Ich kann mich noch genau an den Tag erinnern als ich IHN das erste Mal sah, ich meine "richtig" sah.

Man geht meist nur mit halb geöffneten Augen durch die Welt... sieht die Menschen an, schaut ihnen ins Gesicht. Aber man sieht sie nicht richtig, und kaum eine Sekunde später hat man sie vergessen.

Er arbeitete in meiner Stammdisco hinter der Theke... Eigentlich machte mich die Tättowierung auf seinem Arm erst auf ihn aufmerksam.

Erstens sind Männer mit Tattoos einfach heiss... und dieses Tattoo... Sagen wir mal so: Es war aussergewöhnlich!

Mein Blick wanderte hoch und ich musste feststellen, dass der Rest auch aussergewöhnlich aussah: Aussergewöhnlich gut!! 

Mit einem Mal war ich mit einer unerwarteten Schwierigkeit konfrontiert:


Wie zum Teufel macht man unter Hunderten von Menschen auf sich aufmerksam???

Vor allem, wenn das begehrte Zielobjekt arbeitet, dich folglich also nett anlächelt, aber nicht wirklich sieht (auch hier sehe ich mich ironischerweide mit der Sehen-und-doch-nicht-sehen-Problematik konfroniert).

In dem Fall, so fand ich heraus, hilft auch das charmanteste Lächeln nicht.

Diverse Versuche eines nach dem Erhalt meines Getränkes verführerisch gesäuselten "Dankes" gingen kläglich in der Musik unter. Verdammt nochmal und er war auch zu schnell weg, um ihn anzuquatschen...

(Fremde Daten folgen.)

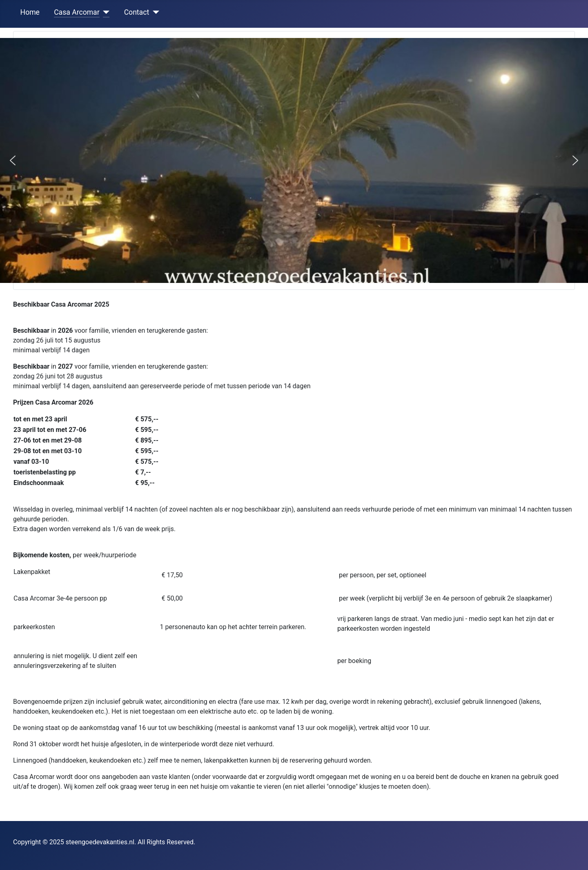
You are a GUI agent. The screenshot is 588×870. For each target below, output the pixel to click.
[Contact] (154, 12)
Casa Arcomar (77, 12)
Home (30, 12)
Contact (137, 12)
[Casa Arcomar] (105, 12)
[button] (13, 160)
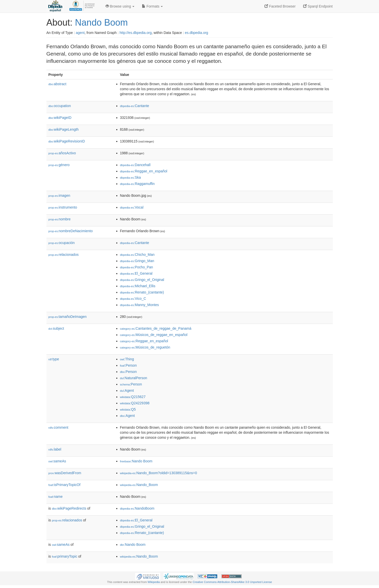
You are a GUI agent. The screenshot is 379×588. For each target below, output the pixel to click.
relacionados (64, 255)
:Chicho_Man (137, 255)
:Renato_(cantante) (142, 292)
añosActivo (62, 153)
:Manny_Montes (139, 305)
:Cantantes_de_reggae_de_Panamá (156, 328)
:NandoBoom (137, 508)
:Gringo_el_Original (142, 280)
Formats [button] (152, 6)
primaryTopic (65, 556)
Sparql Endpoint (318, 6)
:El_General (136, 273)
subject (56, 328)
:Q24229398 (135, 403)
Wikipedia (154, 582)
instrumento (63, 207)
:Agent (127, 390)
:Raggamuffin (137, 184)
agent (80, 33)
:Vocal (132, 207)
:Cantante (135, 106)
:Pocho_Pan (137, 267)
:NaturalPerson (134, 378)
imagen (59, 195)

Frustriert gab ich an diesem Abend auf und warf nur noch verstohlene Blicke zur Theke rüber.

Seit diesem Wochenende musste meine beste Freundin richtig leiden. JEDE Woche hab ich sie in diese Disse geschleift, nur um ihn zu sehen und vergebens zu versuchen ihn "unauffällig" auf mich aufmerksam zu machen.

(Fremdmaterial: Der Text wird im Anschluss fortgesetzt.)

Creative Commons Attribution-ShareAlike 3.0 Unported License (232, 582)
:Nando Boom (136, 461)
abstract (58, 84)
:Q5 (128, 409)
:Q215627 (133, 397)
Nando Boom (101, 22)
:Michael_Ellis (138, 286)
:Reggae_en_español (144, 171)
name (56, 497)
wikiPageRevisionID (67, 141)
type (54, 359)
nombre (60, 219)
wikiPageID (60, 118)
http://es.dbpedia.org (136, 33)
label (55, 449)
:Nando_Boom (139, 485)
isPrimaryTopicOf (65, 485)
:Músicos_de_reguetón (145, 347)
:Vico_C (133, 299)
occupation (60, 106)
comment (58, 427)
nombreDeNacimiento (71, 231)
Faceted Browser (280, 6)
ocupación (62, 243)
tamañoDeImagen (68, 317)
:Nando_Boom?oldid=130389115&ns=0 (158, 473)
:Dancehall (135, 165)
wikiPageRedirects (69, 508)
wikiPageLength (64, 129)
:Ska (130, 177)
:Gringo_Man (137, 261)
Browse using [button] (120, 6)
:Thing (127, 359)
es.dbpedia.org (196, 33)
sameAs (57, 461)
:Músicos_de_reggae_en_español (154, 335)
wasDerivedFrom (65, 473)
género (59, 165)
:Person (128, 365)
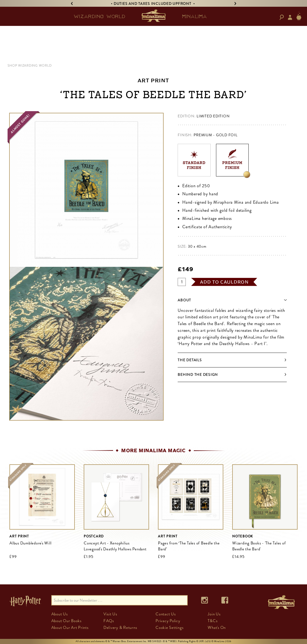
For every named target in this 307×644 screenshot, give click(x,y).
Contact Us (166, 614)
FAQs (109, 621)
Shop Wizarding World (29, 66)
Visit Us (110, 614)
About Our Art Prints (70, 628)
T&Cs (212, 621)
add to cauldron (224, 282)
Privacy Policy (168, 621)
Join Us (214, 614)
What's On (217, 628)
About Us (59, 614)
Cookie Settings (169, 628)
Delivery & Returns (120, 628)
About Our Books (66, 621)
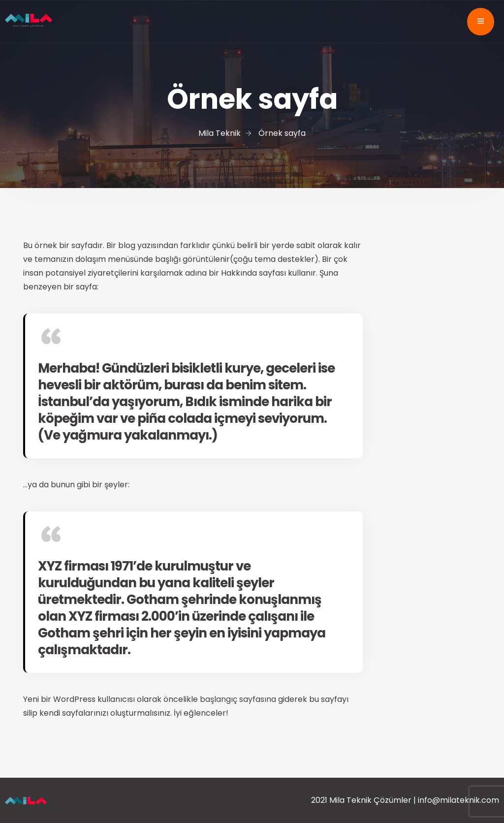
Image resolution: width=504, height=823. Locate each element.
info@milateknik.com (458, 800)
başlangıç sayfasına (238, 699)
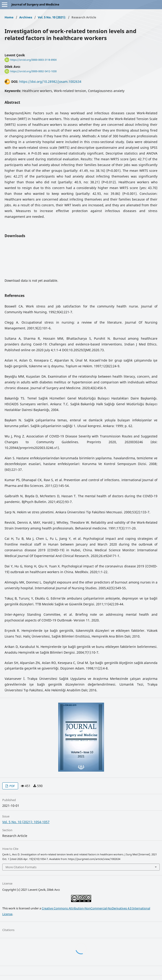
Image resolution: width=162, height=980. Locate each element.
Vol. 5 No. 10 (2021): (52, 17)
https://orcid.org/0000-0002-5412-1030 (33, 71)
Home (9, 17)
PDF (12, 786)
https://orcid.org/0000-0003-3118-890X (33, 60)
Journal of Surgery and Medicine (35, 4)
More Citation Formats (21, 867)
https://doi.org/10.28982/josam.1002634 (50, 81)
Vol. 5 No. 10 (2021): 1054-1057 (26, 822)
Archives (26, 17)
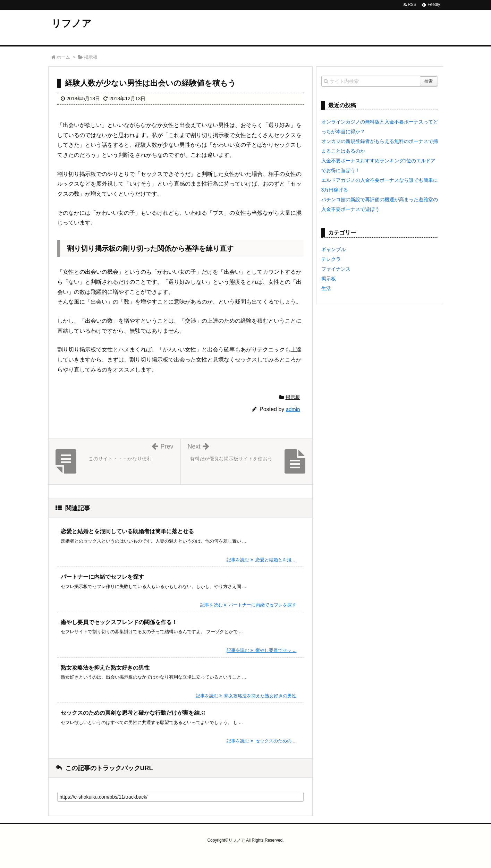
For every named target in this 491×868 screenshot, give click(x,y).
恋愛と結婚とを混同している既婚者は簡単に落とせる (127, 531)
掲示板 (293, 397)
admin (293, 409)
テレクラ (331, 259)
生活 (326, 288)
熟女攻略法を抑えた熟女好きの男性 (105, 667)
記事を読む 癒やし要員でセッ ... (261, 650)
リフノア (71, 23)
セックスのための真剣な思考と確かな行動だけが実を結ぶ (133, 713)
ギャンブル (333, 249)
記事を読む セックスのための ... (261, 741)
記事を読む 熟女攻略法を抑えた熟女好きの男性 (246, 696)
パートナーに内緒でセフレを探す (102, 577)
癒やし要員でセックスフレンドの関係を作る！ (119, 622)
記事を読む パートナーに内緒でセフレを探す (248, 605)
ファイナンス (336, 269)
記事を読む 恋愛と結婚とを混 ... (261, 560)
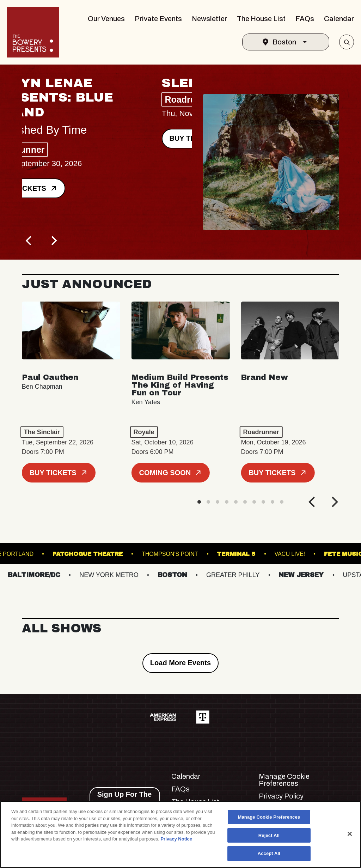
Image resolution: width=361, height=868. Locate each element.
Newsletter (209, 19)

Aus irgendeinem Grund meinte das Schicksal es nach  acht Wochen (und dementsprechend acht Mal Anschmachten) gut mit mir und meine beste Freundin (!) lernte nen Typen kennen, mit dem ich ins Gespräch kam.

Nach einer Weile fragte ihn ob er "den Barkeeper" kennen würde. Und tatsächlich: Er kannte ihn.

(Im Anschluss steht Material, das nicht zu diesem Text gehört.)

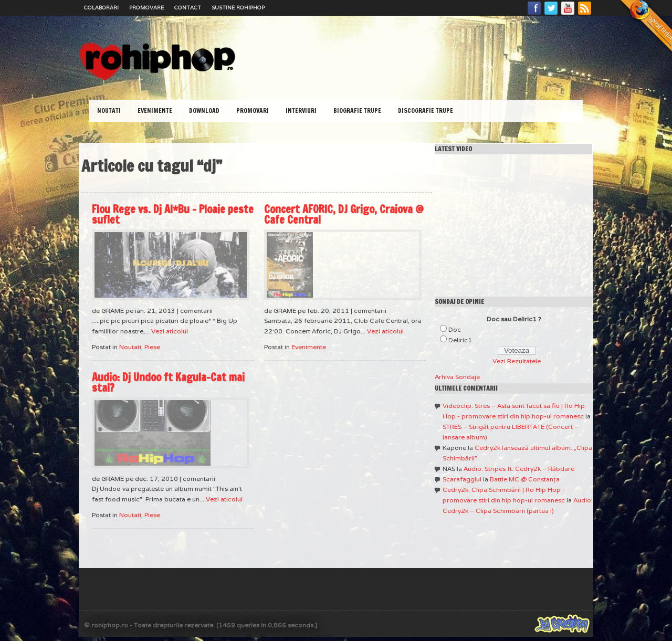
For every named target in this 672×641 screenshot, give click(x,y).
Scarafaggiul (462, 479)
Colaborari (101, 7)
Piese (152, 346)
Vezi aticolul (170, 331)
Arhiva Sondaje (457, 376)
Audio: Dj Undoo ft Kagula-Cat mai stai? (168, 382)
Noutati (109, 110)
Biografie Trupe (357, 110)
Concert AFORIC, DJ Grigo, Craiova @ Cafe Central (344, 214)
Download (204, 110)
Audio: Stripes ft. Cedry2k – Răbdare (519, 468)
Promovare (146, 7)
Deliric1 (460, 340)
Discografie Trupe (425, 110)
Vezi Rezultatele (517, 361)
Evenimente (155, 110)
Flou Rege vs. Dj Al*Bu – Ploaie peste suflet (173, 214)
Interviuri (301, 110)
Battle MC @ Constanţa (524, 479)
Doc (455, 329)
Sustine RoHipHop (238, 7)
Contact (187, 7)
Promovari (253, 110)
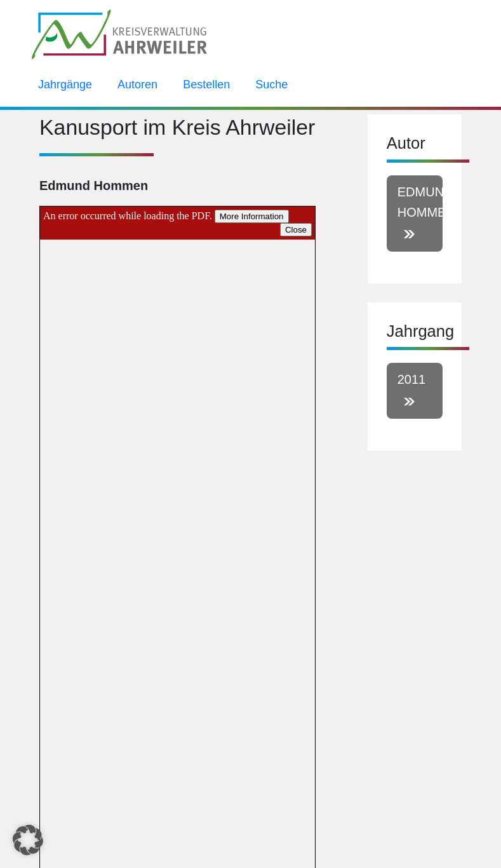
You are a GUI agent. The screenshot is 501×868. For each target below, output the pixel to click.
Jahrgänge (65, 85)
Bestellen (206, 85)
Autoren (137, 85)
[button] (28, 840)
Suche (271, 85)
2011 (411, 379)
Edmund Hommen (420, 202)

"Der Kleine? Klar, das ist der Chris... Stehst du auf den?", fragte er direkt.

 Der Vorteil an Diskotheken ist, dass ein plötziches Knallrotwerden locker durch die Scheinwerfer überdeckt wird.

Immerhin hatte ich jetzt schon zwei Dinge in Erfahrung gebracht:

Erstens: ca. 175 cm Körpergröße sind offensichtlich klein ^^

Zweitens: ER hieß Chris


"Naja, ich find den ganz nett...", murmelte ich.
"Alles klar!" und ZACK, war er unterwegs, schnurstracks Richtung Theke.

"FUCK" hinterherlaufen war zu auffällig, darüber hinaus hatte die Schrecksekunde mich eh wertvolle Zeit gekostet, die ich gebraucht hätte, um den Kerl einzuholen.

Es dauerte nochmals genau zwei Sekunden bis zur ersten Panikattacke --> Oh Gott, es war halb zwei Uhr morgens, meine Frisur im Allerwertesten und das Make up auf Tauchstation. Verdammt!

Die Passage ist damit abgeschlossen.